The video was released just a few days after the officer who fired the lethal shots — Jeronimo Yanez — was found not guilty of murdering Castile and endangering his fiancee, who filmed the aftermath and posted that harrowing footage on Facebook Live, and her daughter. From a purely public relations standpoint, it's understandable why the authorities tried to keep this under wraps as long as possible, It also explains why police unions and their legion of political allies are fighting so hard to limit the public's ability to see these kind of videos. Because the proper exercise of the public's right to know what its government is doing happens to also undermine the moral authority of that same government.

But now — in the (barely) better-late-than-never department — you can watch the sickening video yourself. Every citizen should.

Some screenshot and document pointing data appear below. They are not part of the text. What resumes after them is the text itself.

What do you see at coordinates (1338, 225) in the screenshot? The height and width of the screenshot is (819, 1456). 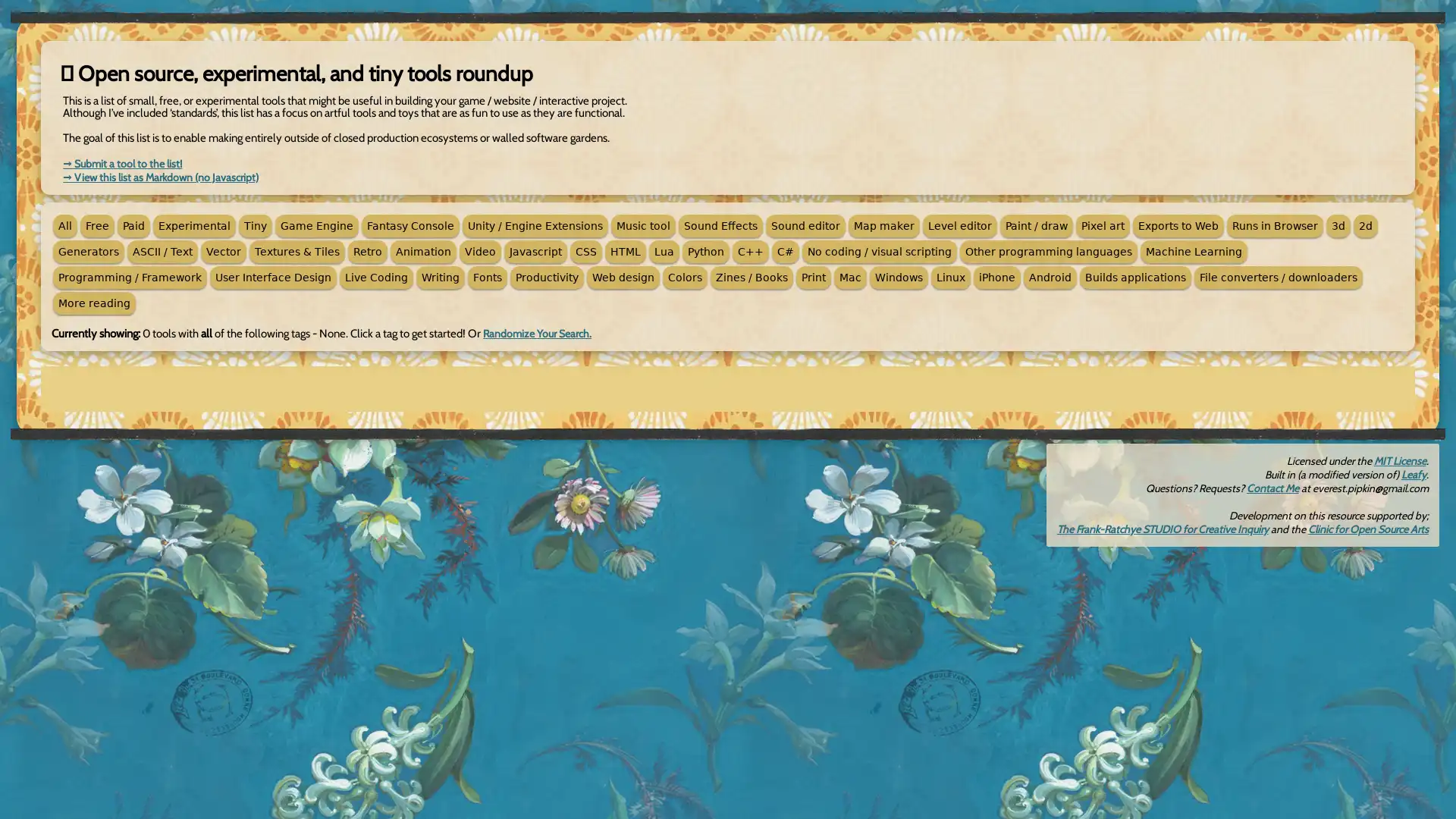 I see `3d` at bounding box center [1338, 225].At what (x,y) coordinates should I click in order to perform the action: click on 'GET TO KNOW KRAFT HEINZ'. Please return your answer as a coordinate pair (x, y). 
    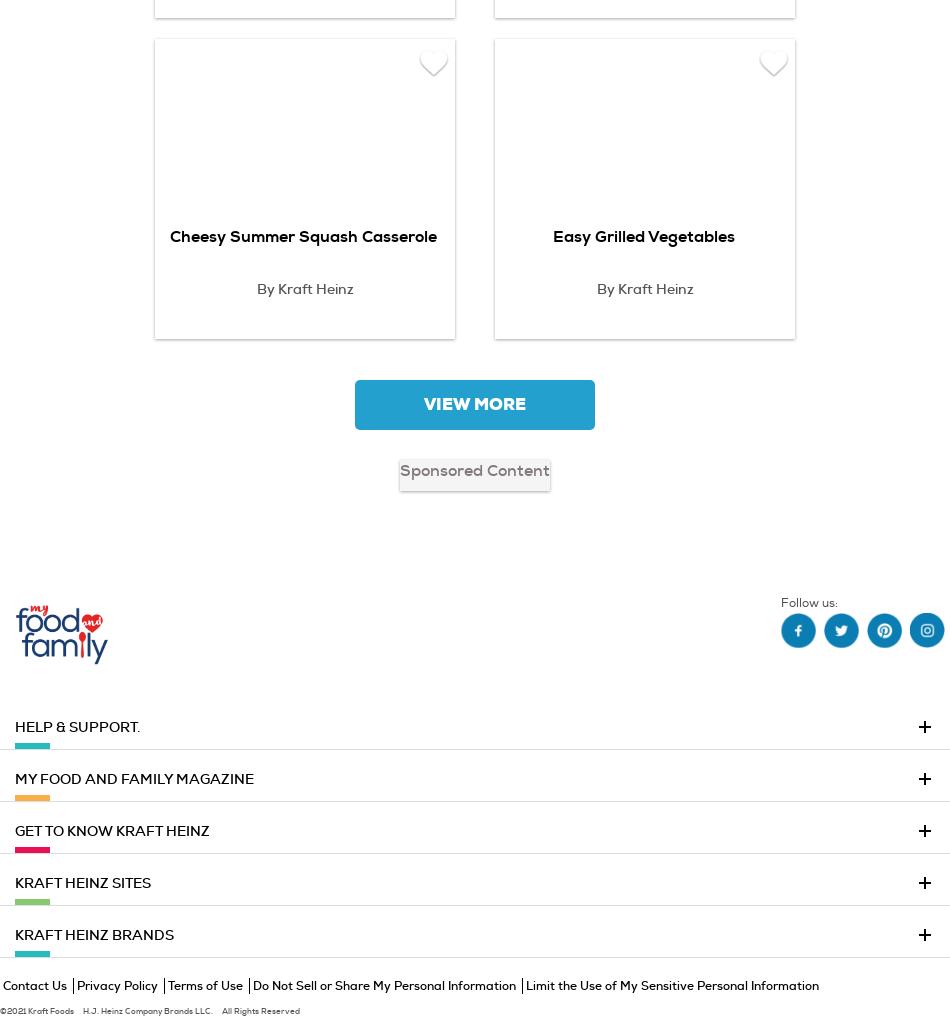
    Looking at the image, I should click on (112, 828).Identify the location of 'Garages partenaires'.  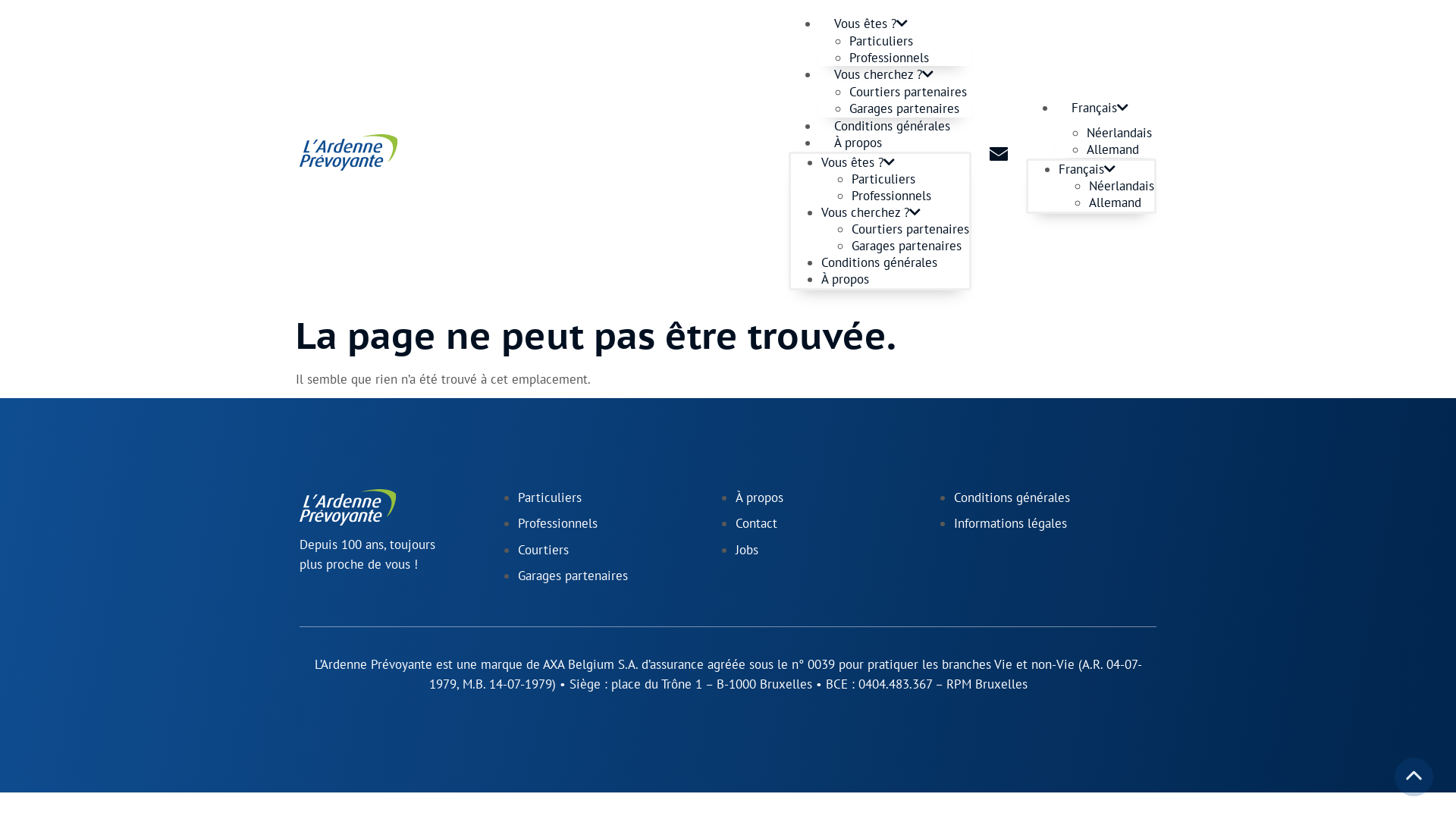
(904, 107).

It's no secret that a civil society gives enormous leeway to our law-enforcement officers to make difficult snap judgments on when to use lethal force. That leeway has saved innocent lives, and obviously the jury at Yanez' trial gave enormous weight to that tradition. Still, is that leeway earned when Castile — a popular school cafeteria worker with no felony criminal record — is clearly heard on the video volunteering the information that he is carrying his legally permitted handgun? Or when Castile tells the officer, in response to his command to not take the weapon out, that he is in fact not taking it out? None of his seemingly proper actions stopped a decision to kill with seven shots, the decision that took only seven seconds.

And there's more going on here than can be captured in the video. The video doesn't show that Castile — who was returning from the grocery store — was stopped because cops were looking for a criminal suspect with "a wide-set nose," a feature shared by many African-Americans, or that Castile, a regular guy with a regular job, had been stopped for minor traffic violations a remarkable 52 times. It doesn't show that the officer, Yanez, had recently watched a police "training video" called "The Bulletproof Warrior" that critics — with a lot of justification — say amps up levels of paranoia among the cops who watch it.

How else to explain making such an awful, deadly decision in just seven lousy seconds? Something else I learned tonight is that there's a "thing" on the internet called "the 7-second challenge." Because 7 seconds is such a short, thrilling time period to complete a complex task. Name five breeds of dogs! Touch all the walls in your house! Take off your socks and put them back on, inside out! Write your name backwards!

Somehow, shooting a compliant motorist who happens to be black didn't make the list.

Now, here comes the sternly worded part of the post where I tell society how to solve this terrible problem. But you know what? I'm out of ideas. You can write 100 new laws, but it doesn't matter when American juries have made it clear that virtually no action by a police officer in these scenarios will be considered a crime. The rise of dash-cam and now body-cam videos has helped to inform the public — and yet police shot and killed just as many suspects in 2016 as they have in prior years. Even asking police to impose more discipline on officers who behave badly means pretending that police unions don't have a ridiculous amount of power in this country. Somehow, some way, and it may take years — probably more years than I left on this good earth — we need to change what goes through the mind of the American police officer in those seven seconds. Our national soul depends on it. But I have no clue how we get there.